Taking a Chance; Public Boarding School Reaps Great Success
The SEED School seeks to expand to urban areas around the country.
June 9, 2010— -- Fifth-grader Giavonna Turner sits anxiously with her family in a crowded school gymnasium. On stage at the front of the room numbered ping pong balls spin around in a metal bingo barrel.
A man in a grey suit calls out numbers one by one as the balls roll out. "16, 2, 22..." Loud cheers erupt after each number, families hug, and tears of joy are shed. Giavonna and her family wait for number 19.
This is not your average bingo night. These students are waiting, hoping to hear their number called in the lottery to be accepted to the SEED School in southeast Washington, D.C. One-hundred seventy applicants are taking a chance on a better education and the opportunity to go to college. Only 40 ultimately will get spots.
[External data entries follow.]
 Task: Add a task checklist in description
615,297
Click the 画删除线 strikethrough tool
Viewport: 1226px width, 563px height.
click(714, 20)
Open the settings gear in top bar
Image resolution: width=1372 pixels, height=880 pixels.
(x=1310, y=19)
SEED is located among some of the worst public schools in the country. Only 33 percent of students in the neighboring wards graduate from high school.
At SEED, 91 percent of ninth graders go on to graduate and 97 percent of graduating seniors are accepted to four-year colleges.
Giavonna learned about SEED when school representatives came to speak at her elementary school.
"She came home and she was so excited. Everything was about SEED," her mother Janella said. "She called me at work and she said 'Mommy please.'"
What's their secret to success? Imagine a world with a level playing field, where children from disadvantaged communities have the same opportunities as their counterparts raised in well-to-do suburbs. That was the vision behind the creation of SEED, the first public boarding school in the country.
"There are 100 things that I took for granted growing up ... that a lot of kids that grow up in economically secure neighborhoods can take for granted," said Eric Adler, who co-founded the SEED Foundation in 1997. "We are providing our students the same opportunities that most of the kids in other neighborhoods just naturally have as an accident of birth."